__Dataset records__

....

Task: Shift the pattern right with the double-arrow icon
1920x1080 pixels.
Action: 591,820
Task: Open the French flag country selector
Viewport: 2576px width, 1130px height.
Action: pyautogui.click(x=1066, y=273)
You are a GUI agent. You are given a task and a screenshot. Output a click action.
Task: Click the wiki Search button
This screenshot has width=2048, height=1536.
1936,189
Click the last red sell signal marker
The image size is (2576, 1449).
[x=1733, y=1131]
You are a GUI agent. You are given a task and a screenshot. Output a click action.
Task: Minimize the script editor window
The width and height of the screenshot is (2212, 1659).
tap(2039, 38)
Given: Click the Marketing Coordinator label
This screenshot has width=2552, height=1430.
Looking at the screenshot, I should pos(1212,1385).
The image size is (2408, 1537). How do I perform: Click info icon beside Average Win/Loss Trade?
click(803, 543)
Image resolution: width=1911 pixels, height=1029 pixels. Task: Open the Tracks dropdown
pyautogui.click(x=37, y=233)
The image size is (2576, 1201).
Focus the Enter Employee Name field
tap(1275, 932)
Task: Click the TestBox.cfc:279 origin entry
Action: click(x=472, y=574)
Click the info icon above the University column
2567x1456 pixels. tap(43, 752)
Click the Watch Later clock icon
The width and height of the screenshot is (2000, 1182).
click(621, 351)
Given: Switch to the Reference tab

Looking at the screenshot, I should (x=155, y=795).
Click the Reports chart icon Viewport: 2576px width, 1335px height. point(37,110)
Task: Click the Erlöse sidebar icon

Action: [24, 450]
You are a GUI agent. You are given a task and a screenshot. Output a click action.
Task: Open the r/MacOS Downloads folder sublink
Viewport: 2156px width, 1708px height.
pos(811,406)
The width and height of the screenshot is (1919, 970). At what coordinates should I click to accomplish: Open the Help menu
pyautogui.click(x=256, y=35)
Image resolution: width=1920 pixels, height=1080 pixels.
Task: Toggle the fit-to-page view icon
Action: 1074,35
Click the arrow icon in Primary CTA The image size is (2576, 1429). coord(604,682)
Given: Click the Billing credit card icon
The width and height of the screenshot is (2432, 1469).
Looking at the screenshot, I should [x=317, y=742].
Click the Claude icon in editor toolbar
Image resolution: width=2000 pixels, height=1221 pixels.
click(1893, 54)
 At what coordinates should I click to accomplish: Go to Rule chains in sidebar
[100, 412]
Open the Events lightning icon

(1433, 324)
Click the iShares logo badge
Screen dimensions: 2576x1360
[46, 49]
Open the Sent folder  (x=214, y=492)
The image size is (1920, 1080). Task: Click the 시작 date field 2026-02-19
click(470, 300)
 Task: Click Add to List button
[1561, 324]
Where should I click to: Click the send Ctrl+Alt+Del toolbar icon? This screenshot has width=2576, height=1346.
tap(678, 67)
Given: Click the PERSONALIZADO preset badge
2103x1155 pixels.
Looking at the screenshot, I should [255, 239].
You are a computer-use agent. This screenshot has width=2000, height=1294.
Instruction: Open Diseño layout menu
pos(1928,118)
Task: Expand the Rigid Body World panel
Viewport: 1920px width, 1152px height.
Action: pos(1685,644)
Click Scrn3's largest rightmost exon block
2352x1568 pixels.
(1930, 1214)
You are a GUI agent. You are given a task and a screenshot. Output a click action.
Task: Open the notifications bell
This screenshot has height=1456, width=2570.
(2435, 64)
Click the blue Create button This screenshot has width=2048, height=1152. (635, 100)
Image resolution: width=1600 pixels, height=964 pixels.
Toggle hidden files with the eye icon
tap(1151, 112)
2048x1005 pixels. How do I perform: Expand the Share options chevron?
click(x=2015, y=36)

....

__INSTRUCTIONS TO FOLLOW__
Could you set down, word for word, only the lines above from the line with "Focus the Enter Employee Name field" to the line with "Task: Open the r/MacOS", including both?

__RESPONSE FOR THIS EXERCISE__
Focus the Enter Employee Name field
tap(1275, 932)
Task: Click the TestBox.cfc:279 origin entry
Action: click(x=472, y=574)
Click the info icon above the University column
2567x1456 pixels. tap(43, 752)
Click the Watch Later clock icon
The width and height of the screenshot is (2000, 1182).
click(621, 351)
Given: Switch to the Reference tab

Looking at the screenshot, I should (x=155, y=795).
Click the Reports chart icon Viewport: 2576px width, 1335px height. point(37,110)
Task: Click the Erlöse sidebar icon

Action: [24, 450]
You are a GUI agent. You are given a task and a screenshot. Output a click action.
Task: Open the r/MacOS Downloads folder sublink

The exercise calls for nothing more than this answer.